Tuesday, March 6, 2012

'I am alive' - faux climbing tension?


I was watching the above demo of 'I am alive' (it's in the first four minutes) and here's a thing: Although it was a demo, it has you climbing and using up your stamina bar.

But really all those climbs are set pieces - the designers and playtesters have played through that and know the exact amount of stamina that will be lost.

It's not like in, say, nethack, where a particular area of dungeon is randomised and you know part of the random elements and so can strategize, in such a case the randomisation might very well mean its not survivable. Or it is, but maybe your strategy wont be good enough?
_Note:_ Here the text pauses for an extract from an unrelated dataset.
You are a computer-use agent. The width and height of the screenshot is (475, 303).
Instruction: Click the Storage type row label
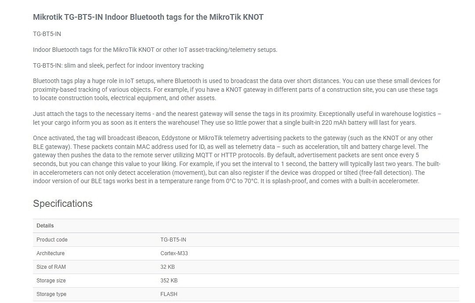(x=51, y=294)
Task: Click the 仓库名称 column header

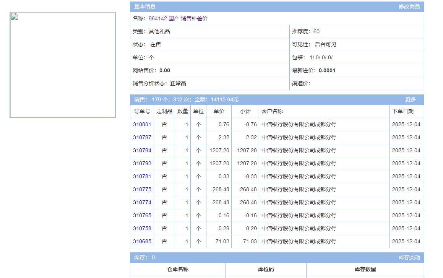Action: pyautogui.click(x=178, y=269)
Here, if I'm understanding it, its a fixed, predecided climb with no strategic element (you just push in the right direction). Well, apart from hitting the extra effort button furiously.

Though I guess you have to see the right direction coming in time. Maybe when you play, especially for the first time, it's hard to know those right directions to climb and that's the uncertainty point that gives game?
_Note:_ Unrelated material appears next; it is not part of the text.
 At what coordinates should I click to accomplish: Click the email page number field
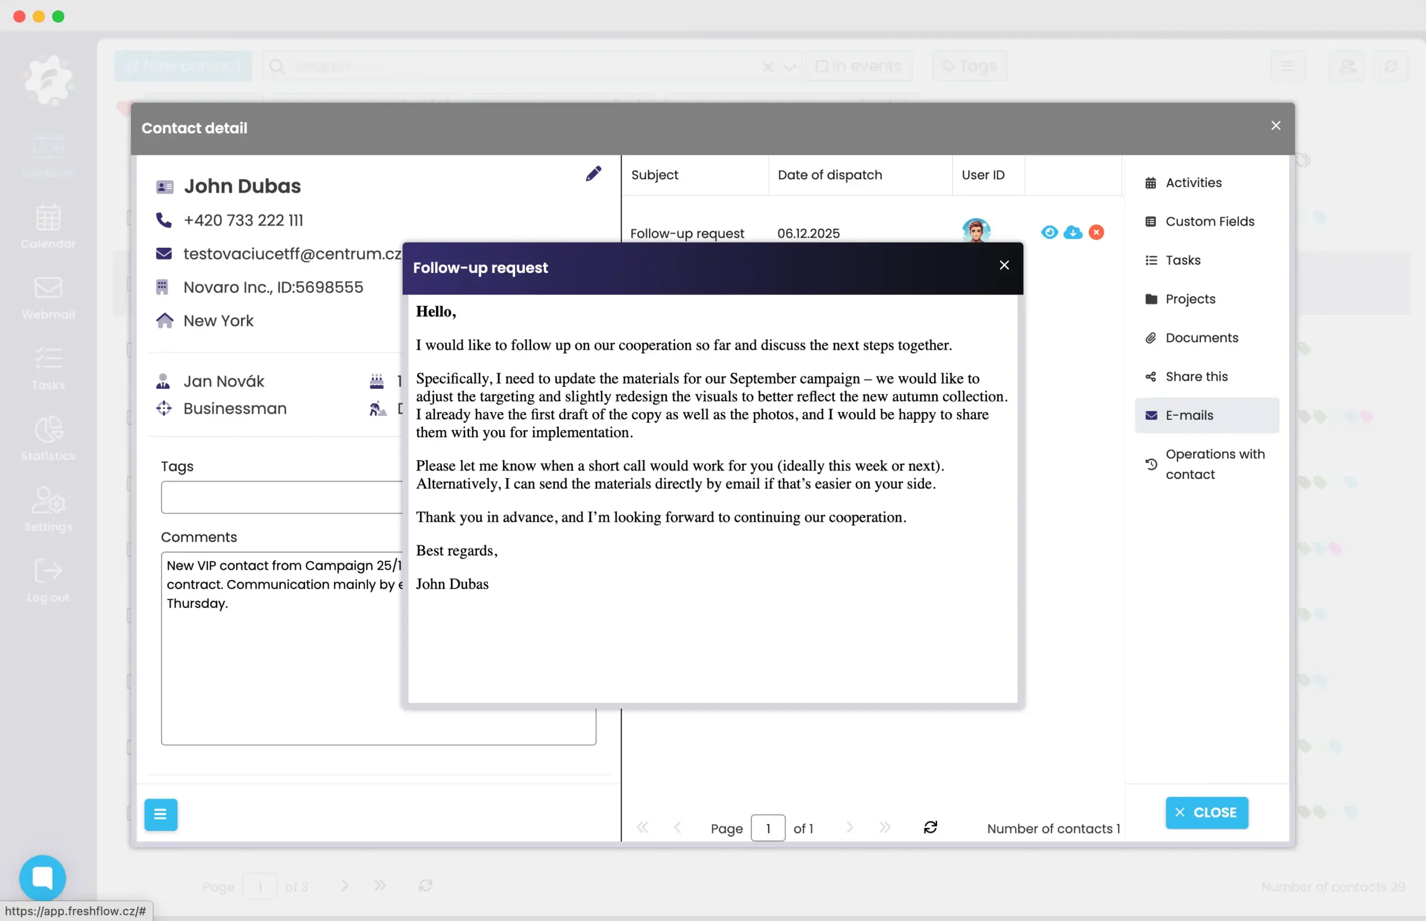click(767, 828)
Or the raw illusion of doing it all then badum, badum your stamina meter is down and OMG quick bash that button and...

Except it isn't a tension moment where things are going wrong. The designer set it to be that way.

Well, it was the tutorial level and also maybe the combats the real dealio, eh?

1 comment:

  1. Currently playing through the game and rather enjoying it, I can tell you there's considerably more to the climbing than a single fixed path traversing which the stamina doesn't really matter--like you say, the video shows a tutorial. Once the player has made it to the mall and is tasked with finding medicine for a child, things start taking off. The tension (which is both abundant and genuine) stems from a combination of there being in a typical situation multiple climbing paths (at times almost like a maze of sorts) and managing one's resources wisely; pitons--items that allow the player to set up a resting point in the middle of a climb--are fairly rare, for instance. While climbing, the player will be faced with a shitload of choices: should they risk being kicked back to the start of the chapter trying to reach that ledge with the first aid kit while low on stamina, pitons and other items? How does the player even get there? Having gotten to the item, should the player use it in full knowledge that someone else may need it much more desperately?
    That last bit excepted, there are environmental puzzles in this game that rival those of the Prince of Persia trilogy--not in terms of aesthetically pleasing acrobatics, but certainly in terms of sheer tension, of which no other game to feature climbing really has any.